In other words: morning news television.

From the school of Write What You Know, Camerota, co-anchor of CNN’s “New Day” and former cohost of “FOX + Friends Weekend,” takes the reader inside the world of broadcast news in the same way that ex-Voguer Lauren Weisberger exposed the cruel Wintour-eque landscape of fashion magazines in The Devil Wears Prada and former attorney John Grisham turns dry legalese into courtroom thrillers.

Camerota’s protagonist (and, based on the physical descriptions, perhaps alter-ego) is Amanda Gallo, a slightly discombobulated reporter on local news. When she’s first on the scene to report on a hostage situation, her quick-thinking willingness to show up at the standoff pants-less (this will all make sense) and emotional on-air delivery gain her the anchor slot at a new cable network called FAIR News.

At first, Amanda thinks she’s finally hit the big leagues — with a staggering salary, abundant clothing allowance, and a sexy co-anchor providing enough banter for a Hepburn and Tracy movie. She soon discovers, however, that FAIR News is anything but.

The book follows Amanda as she attempts to “see both sides” of a presidential race between a former television personality turned GOP nominee and a female candidate who may be more ethical, experienced, and intelligent but who lacks the blowhard gene.
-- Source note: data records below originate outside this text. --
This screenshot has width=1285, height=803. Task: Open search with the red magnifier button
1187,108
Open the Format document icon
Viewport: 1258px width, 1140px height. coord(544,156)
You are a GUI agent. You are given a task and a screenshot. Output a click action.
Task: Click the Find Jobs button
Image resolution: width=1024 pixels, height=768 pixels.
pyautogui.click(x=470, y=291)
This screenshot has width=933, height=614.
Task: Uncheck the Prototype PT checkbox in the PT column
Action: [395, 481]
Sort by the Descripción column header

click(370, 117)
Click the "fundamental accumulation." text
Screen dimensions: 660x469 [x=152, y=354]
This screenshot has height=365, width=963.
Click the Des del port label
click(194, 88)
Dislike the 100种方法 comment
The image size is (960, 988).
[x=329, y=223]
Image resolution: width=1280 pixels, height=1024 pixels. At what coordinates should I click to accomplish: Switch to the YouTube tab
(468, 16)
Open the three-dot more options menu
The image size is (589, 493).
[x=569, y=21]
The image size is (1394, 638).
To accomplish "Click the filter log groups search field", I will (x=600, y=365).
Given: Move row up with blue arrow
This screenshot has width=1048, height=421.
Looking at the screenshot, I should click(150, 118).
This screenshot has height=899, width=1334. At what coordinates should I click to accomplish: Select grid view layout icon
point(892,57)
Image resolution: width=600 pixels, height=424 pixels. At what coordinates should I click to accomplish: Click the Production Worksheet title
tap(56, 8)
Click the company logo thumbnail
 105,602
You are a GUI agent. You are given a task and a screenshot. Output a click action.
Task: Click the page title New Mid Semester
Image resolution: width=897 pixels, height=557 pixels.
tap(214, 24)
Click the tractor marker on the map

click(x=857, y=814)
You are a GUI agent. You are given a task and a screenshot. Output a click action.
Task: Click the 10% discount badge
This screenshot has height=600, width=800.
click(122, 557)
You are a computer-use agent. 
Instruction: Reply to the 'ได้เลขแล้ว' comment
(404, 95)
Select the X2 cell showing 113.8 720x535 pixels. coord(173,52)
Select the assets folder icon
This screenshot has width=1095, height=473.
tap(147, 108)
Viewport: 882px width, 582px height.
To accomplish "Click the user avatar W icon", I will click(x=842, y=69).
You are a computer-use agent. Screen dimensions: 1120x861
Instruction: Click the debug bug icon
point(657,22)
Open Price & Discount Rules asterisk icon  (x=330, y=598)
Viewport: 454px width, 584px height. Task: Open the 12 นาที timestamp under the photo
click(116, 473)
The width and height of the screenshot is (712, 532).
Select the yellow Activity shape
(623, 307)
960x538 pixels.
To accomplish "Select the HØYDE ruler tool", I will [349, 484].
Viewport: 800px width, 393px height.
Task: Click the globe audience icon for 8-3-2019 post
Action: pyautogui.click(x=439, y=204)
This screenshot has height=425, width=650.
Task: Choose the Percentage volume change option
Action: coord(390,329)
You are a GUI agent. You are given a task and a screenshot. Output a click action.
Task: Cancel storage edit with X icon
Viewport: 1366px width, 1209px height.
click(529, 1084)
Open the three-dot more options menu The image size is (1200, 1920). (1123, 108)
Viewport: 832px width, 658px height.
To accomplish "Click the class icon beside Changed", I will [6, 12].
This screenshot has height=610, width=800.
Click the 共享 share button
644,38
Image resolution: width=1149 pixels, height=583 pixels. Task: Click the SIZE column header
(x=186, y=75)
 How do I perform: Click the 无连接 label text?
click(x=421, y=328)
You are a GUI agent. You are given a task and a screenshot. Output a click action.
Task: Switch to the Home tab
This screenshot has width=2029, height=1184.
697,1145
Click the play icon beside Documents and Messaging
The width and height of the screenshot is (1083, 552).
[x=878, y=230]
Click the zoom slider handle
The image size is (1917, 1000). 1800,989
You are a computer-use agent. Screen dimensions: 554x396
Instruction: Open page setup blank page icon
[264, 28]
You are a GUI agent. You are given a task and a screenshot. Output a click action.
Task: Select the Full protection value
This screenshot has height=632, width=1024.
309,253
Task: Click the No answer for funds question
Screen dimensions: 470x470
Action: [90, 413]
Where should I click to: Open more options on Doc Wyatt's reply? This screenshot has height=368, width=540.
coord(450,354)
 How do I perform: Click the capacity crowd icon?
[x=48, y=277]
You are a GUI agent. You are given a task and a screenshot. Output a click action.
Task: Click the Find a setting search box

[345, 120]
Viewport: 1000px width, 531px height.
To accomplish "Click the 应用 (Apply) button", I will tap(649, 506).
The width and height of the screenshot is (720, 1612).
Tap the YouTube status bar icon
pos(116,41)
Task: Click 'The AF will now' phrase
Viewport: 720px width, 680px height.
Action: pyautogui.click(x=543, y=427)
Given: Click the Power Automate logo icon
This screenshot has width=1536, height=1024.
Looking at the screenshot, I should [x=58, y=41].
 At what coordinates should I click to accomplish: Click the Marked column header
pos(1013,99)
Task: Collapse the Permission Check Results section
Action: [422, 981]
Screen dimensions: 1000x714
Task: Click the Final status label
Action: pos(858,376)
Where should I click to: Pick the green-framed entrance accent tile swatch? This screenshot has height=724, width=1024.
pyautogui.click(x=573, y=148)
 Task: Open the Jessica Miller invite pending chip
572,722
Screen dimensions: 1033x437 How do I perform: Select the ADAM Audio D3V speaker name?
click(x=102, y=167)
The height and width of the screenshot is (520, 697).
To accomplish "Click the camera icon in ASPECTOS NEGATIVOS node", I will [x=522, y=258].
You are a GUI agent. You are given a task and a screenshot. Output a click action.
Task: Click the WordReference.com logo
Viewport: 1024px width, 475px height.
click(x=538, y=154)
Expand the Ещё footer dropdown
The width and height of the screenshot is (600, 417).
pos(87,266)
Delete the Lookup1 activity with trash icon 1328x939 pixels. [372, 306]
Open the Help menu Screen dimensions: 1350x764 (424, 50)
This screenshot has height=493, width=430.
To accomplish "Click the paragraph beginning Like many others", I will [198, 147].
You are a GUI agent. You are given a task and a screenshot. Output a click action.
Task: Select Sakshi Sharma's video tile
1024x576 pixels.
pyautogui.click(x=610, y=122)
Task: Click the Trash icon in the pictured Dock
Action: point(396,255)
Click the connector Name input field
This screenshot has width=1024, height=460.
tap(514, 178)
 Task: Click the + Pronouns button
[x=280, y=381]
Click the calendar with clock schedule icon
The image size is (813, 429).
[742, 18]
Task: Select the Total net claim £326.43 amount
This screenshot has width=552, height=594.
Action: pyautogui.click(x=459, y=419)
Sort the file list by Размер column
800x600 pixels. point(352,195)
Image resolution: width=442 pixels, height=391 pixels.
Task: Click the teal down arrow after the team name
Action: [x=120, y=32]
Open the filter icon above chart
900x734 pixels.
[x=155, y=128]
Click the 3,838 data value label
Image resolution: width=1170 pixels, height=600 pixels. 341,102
In the end, of course, ratings trump integrity.

Sound familiar?

There are existential crises galore here: blind ambition versus doing what’s right; choosing safety or making a break; dangling a shoe or not (again, this will make sense). Everything plays out against the expected backdrop of a sassy and successful BFF, an earnest and slightly nerdy BF, and a cast of blue-collar-with-hearts-of-gold cameramen aiding their Cinderella like a bunch of dressmaking mice.

It’s all in good fun, with plenty of campy newspeak. “Gabe doesn’t go to mass shootings anymore unless the body count is more than ten,” says Amanda’s friend, referring to a Matt Lauer-esque news anchor.

But in light of the recent real-life massacres at the Pulse nightclub in Orlando and Emanuel Baptist Church in Charleston (to name just two), it feels too soon for this brand of newsroom gallows humor

At times, it does seem like Camerota must’ve written her book while staring into a crystal ball; for many readers, the similarities between fictional corruption and the current administration may make the experience less “summer escapism” and more “gut-punching reality check.” In any case, it will be hard to watch “Good Morning America” again without imagining what’s really going on behind the scenes.

[Editor's note: This review originally ran in 2017.]

Cathy Alter is author (with Dave Singleton) of CRUSH: Writers Reflect on Love, Longing, and the Lasting Power of Their First Celebrity Crush, as well as Virgin Territory and Up for Renewal. She teaches creative nonfiction at Johns Hopkins in Washington, DC.